Pero la medida debe ser complementada con la destitución inmediata de los malos funcionarios del Ministerio de Transportes que han hecho un negocio con la entrega de licencias de conducir y que incluso han llegado a un grado de corrupción que entrega a delivery los brevetes sin importar siquiera si quienes los reciben cumplen con los requisitos mínimos, o lo que es peor, no saben si los solicitantes saben conducir un vehículo.
Mientras no se corte de raíz la corrupción enquistada en los responsables de evaluar y entregar las licencias de conducir, de nada va a servir todo intento por exigir un manejo responsable. Denuncias al respecto fueron hechas por la misma directora de transportes Angélica Bazán Chávarry. De nada van a servir los decretos que se emitan mientras las mafias organizadas sigan importando vehículos que en otros países están prohibidos de circular porque son armatostes que ya fueron desechados en otros países.

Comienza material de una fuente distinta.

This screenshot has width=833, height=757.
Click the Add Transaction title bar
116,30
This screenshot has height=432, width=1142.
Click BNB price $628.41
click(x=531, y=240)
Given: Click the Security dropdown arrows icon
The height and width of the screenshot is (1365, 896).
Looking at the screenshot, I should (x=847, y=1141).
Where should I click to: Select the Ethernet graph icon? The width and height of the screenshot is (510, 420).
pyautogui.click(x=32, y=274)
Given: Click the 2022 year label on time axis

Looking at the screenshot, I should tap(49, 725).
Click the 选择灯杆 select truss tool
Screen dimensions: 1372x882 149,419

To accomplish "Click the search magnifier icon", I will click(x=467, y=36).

En el Perú más del 50% porciento de taxistas está representado por un sector de egresados de universidades de todas las carreras profesionales, profesores, ingenieros, zootecnistas, agrónomos, sociólogos… taxean de sol a sol porque las posibilidades laborales para profesionales, aún egresados de universidades, no son muchas y ante ello y la necesidad de sobrevivir se dedican a transportar pasajeros haciendo servicio de taxi.
Quizás la idea del decreto sea buena, pero mientras no se extirpen esas otras raíces que tanto daño le han hecho y le hacen al Perú y a los peruanos de nada van a servir las buenas intenciones. La problemática del transporte va más allá, no podemos tapar el sol con un dedo.